= Task =
Reproduce every line of the part of the items that opens with the line containing "[Instagram] (751, 82)" and runs to the end of the items, both ends included. Scale each answer coordinate by multiplying it by 1.55 and rounding to a whole number, halves up, and leave every other number unchanged.

::: Provided material

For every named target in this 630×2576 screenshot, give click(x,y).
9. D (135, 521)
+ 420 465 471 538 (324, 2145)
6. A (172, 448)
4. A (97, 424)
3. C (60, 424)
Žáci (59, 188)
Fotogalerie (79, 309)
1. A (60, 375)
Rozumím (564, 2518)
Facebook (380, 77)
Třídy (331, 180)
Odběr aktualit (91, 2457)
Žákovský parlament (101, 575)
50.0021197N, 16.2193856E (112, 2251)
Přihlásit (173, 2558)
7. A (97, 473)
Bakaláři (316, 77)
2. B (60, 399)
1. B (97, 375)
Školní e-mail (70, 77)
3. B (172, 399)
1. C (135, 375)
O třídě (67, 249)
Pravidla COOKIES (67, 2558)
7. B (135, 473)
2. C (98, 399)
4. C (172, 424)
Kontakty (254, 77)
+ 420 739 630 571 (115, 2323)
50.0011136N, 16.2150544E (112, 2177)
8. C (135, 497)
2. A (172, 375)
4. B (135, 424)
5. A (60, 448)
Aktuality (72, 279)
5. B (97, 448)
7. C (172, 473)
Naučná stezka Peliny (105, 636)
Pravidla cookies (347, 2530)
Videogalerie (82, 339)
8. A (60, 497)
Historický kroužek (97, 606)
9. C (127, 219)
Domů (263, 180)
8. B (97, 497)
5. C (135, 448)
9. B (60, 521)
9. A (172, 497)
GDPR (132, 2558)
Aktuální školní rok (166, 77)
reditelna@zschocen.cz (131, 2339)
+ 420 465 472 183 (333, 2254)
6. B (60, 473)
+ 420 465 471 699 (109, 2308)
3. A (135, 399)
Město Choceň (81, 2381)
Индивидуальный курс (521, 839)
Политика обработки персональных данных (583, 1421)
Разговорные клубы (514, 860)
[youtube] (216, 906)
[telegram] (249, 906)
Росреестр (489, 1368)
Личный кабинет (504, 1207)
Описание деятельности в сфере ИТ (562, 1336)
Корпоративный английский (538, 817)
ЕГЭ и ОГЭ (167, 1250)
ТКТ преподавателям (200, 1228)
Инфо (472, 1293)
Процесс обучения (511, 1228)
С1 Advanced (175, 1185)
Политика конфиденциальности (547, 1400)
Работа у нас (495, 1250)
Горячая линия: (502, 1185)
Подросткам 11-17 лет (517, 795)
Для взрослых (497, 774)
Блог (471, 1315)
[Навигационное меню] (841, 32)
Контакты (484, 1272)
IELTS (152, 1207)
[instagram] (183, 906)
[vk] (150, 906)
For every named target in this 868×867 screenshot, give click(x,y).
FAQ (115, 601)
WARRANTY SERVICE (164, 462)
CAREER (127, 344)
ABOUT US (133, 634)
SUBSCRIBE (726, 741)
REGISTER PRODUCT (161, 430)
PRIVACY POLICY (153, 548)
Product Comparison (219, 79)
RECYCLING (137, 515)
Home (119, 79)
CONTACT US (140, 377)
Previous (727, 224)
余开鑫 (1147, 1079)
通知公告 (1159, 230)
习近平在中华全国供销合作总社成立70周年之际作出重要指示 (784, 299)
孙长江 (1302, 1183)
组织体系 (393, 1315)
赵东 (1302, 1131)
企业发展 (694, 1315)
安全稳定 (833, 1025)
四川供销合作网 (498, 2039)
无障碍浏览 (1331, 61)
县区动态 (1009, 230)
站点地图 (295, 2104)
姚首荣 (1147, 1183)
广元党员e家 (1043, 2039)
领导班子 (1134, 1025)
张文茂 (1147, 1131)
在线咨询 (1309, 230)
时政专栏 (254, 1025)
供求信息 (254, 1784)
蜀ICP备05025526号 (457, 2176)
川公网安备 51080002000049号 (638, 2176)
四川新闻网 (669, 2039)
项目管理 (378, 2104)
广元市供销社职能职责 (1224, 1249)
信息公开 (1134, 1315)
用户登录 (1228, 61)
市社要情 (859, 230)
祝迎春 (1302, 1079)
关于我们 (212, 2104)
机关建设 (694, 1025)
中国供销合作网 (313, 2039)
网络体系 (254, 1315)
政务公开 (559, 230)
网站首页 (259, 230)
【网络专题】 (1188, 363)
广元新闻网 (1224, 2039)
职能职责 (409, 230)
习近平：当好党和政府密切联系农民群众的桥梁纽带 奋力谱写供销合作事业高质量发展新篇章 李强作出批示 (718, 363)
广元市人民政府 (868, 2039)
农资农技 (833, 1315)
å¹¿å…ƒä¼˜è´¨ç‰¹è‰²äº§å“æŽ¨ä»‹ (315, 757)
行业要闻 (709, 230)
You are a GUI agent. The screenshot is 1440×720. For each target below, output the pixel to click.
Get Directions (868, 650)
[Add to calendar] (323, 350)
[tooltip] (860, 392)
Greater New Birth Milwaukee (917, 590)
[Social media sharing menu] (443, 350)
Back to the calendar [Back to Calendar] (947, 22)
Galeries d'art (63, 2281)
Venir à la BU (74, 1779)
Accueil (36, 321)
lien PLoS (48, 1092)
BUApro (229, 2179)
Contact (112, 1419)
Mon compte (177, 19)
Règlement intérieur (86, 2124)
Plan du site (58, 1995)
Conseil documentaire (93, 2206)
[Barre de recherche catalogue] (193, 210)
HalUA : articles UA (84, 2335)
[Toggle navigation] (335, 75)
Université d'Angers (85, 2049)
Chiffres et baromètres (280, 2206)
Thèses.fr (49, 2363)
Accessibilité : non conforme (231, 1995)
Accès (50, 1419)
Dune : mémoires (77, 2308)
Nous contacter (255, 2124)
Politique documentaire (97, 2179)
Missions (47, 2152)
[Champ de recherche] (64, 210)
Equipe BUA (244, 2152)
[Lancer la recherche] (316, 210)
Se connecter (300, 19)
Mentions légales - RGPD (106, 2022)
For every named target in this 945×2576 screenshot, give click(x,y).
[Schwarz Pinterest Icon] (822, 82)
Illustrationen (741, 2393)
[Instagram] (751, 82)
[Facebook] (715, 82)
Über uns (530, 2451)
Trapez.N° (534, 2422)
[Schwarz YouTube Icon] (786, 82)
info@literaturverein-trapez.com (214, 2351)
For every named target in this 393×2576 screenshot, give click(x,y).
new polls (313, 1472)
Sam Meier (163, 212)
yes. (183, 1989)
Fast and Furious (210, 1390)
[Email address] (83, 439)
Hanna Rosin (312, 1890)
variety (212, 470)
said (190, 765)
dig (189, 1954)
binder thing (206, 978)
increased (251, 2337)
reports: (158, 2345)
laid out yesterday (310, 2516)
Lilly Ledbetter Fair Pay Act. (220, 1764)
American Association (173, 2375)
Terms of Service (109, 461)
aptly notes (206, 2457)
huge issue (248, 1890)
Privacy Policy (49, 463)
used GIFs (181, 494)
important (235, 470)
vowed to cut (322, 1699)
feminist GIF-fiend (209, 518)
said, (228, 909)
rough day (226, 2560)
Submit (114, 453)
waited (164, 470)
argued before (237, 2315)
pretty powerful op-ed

::::::

= Full solution =
[Instagram] (1164, 127)
[Facebook] (1108, 127)
Über uns (822, 3799)
Trapez.N° (828, 3754)
[Schwarz YouTube Icon] (1218, 127)
info@literaturverein-trapez.com (332, 3644)
For every named target in this 393×2576 screenshot, give click(x,y).
new polls (485, 2282)
Sam Meier (253, 329)
yes. (284, 3083)
Fast and Furious (326, 2155)
[Email address] (129, 680)
Hanna Rosin (484, 2930)
variety (329, 729)
said (295, 1186)
dig (293, 3029)
binder thing (319, 1516)
increased (389, 3622)
reports: (245, 3635)
laid out yesterday (481, 3900)
Lilly Ledbetter Fair Pay Act. (341, 2734)
American Association (268, 3681)
Terms of Service (169, 715)
aptly notes (319, 3808)
huge issue (384, 2930)
Privacy Policy (76, 718)
used GIFs (281, 766)
important (364, 729)
vowed to cut (499, 2633)
feminist GIF-fiend (324, 803)
said, (353, 1409)
rough day (350, 3968)
Submit (177, 702)
waited (254, 729)
argued before (367, 3588)
pretty powerful op-ed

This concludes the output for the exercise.